MyHeritage DNA Health ($199) provides polygenic risk reports for heart disease and breast cancer. Based on many variants, your polygenic risk score (PRS) estimates your genetic risk of developing a particular chronic condition (though, due to limitations on genetic studies, PRS scores are only available for people of primarily European descent). The Health test includes the ethnicity estimate and DNA matches that you get with the basic MyHeritage DNA test ($79). New and updated health reports via a Health subscription cost $75 for your first year, but $99 per year after that. MyHeritage doesn’t yet provide wellness reports.
If you’ve already taken the MyHeritage DNA test, you can upgrade to MyHeritage DNA Health for $120, and you don’t need to submit a new DNA sample. MyHeritage DNA Health is available in most US states (except New Jersey, New York and Rhode Island), plus many other countries.
Your MyHeritage DNA Health results include more than a dozen genetic risk reports, the most of any test in our roundup. Organized by risk level, the first group in my reports shows a slightly increased risk for just one condition: celiac disease. The next group shows that I have an average risk of developing 15 conditions, including three for which there are polygenic risk reports: heart disease, high blood pressure and type 2 diabetes.

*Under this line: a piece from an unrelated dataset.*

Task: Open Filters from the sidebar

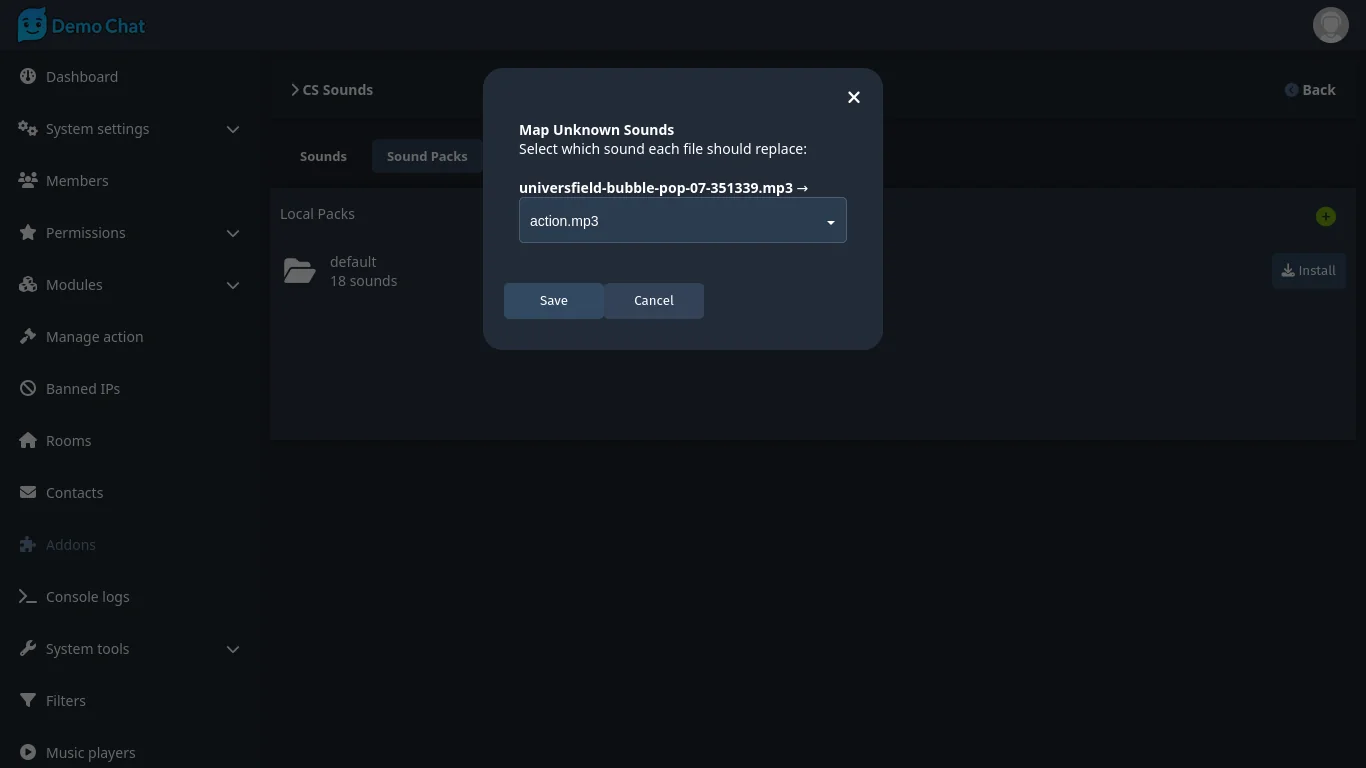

All the reports describe the condition and tell how environmental and lifestyle factors may affect your risk. They also describe steps you can take to reduce your risk and take advantage of regular screening and early detection. For example, the report on celiac disease says that 95% of cases of the disease are linked to genetics. It also notes that the disease is most common among people of European ancestry, and that adopting a gluten-free diet is often recommended for someone with the disease.
Both MyHeritage DNA Health and 23andMe report on your genetic risk for late-onset Alzheimer’s disease. 23andMe looks for just the most common genetic variant associated with the disease, and my report says I don’t have it. But MyHeritage analyzes three variants associated with Alzheimer’s disease, and my report says that I do have one of them. It’s a protective variant against the disease, and having it suggests that I have a slightly decreased risk of developing Alzheimer’s disease.
The carrier status reports cover more than 20 conditions, including cystic fibrosis, sickle cell anemia and Tay-Sachs disease. Each report describes the disease and the variants analyzed. For example, the report on cystic fibrosis describes the signs and symptoms, and notes that it’s much more common in people of European descent than in people of African or Asian descent.
Review: If you want to find out if your genes put you at an increased risk for developing any health conditions, MyHeritage DNA Health covers the most ground.
A version of this article appeared in the September/October 2020 issue of Family Tree Magazine.